Yes, narrowly defined to the oil
and gas sectors. The other 80% of the economy is doing just fine thank
you very much. All those service sector jobs and real-estate related
industries, like construction and banking and insurance. Nothing to
worry about! Never-mind the fact that energy is a major export and that
without these exports there are no imports. Imports that facilitate the
real estate, construction, and service sector.
Now even
Poloz isn't that fucking stupid. He did mention the “outsize effect” where the
oil and gas industry slow-downs start to affect the broader economy.
But, remaining in a state of Keynesian ignorance, Poloz felt bold enough
to proclaim: “The Canadian economy is undergoing a complex and
significant adjustment.”
It is going through an
adjustment. Sometimes by the mild contractions of additional credit the
central bank and the Chartered banks have been flooding the system with.
Through artificially low interest rates, the Bank of Canada has set the
country up for economic bust. That is, real physical resources are
getting transformed into real goods and services by real people
through real-time which no person can ever realistically reverse even when they really want to.
In the 19th and early 20th
century the Marxists believed they could not only mimic the free market
but do a better job. It's like Lenin said: “The accounting and control
necessary for this have been simplified by capitalism to the utmost,
till they have become the extraordinarily simple operations of watching,
recording and issuing receipts, within the reach of anybody who can
read and write and knows the first four rules of arithmetic.”
But
that's not how things played out.
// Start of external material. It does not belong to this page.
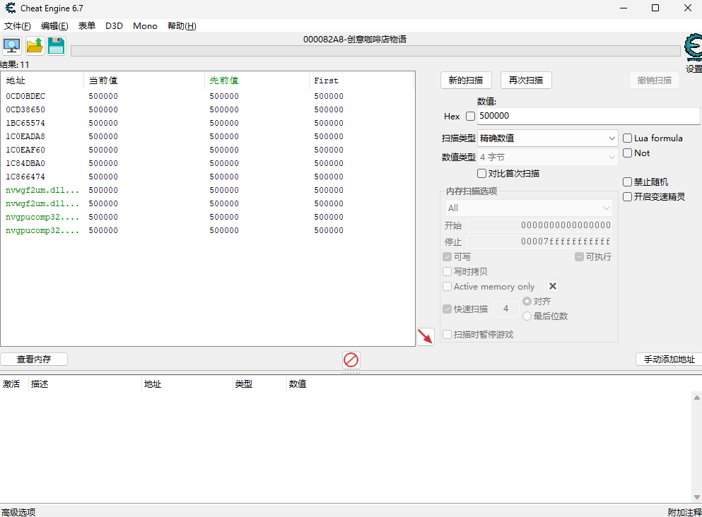This screenshot has height=517, width=702.
Task: Click the 再次扫描 button
Action: click(x=526, y=81)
The spontaneous order of the free
market serves a function that cannot be duplicated by “anybody who can
read and write and knows the first four rules of arithmetic.” For
starters, one must have those tidbits of knowledge on scarcity and
consumer demand only revealed through prices. Prices that only have
meaning when private property is sacrosanct and people are free to
trade.
Hence, I am pinning the blame for economic
chaos squarely on the Bank of Canada's interference with interest rates.
There are other factors, but the central bank remains my number one.
Take this absurd statement from Stephen Poloz for example. Don't call it
a recession, he says, “I'm not going to engage in the debate about what
we actually call this because those terms are very finely determined.
It's not a casual or mechanical system."
Yes it is a
casual system. Economics is a causal-realist approach, not a
mathematical discipline. Sound economics places individual choice at the
center of the theory. There is no validity in “homo economicus” or
computer models predicating a “closing of the output gap” by 2017. What the fuck is an output gap?
Economics searches for cause-and-effect relationships (or “causal laws”)
that explain things like prices, wages, and interest rates as actually observed in the real world. As
a central banker, Poloz isn't looking for these cause-and-effect
relationships. He's there to ensure Canadians remain prosperous even at
the expense of capital consumption. An expense that will eventually rear
its ugly head as a “major contraction.” But maybe by then Poloz will be
working somewhere else. That's what Mark Carney did, let's not forget
that shit. He's equally to blame as well.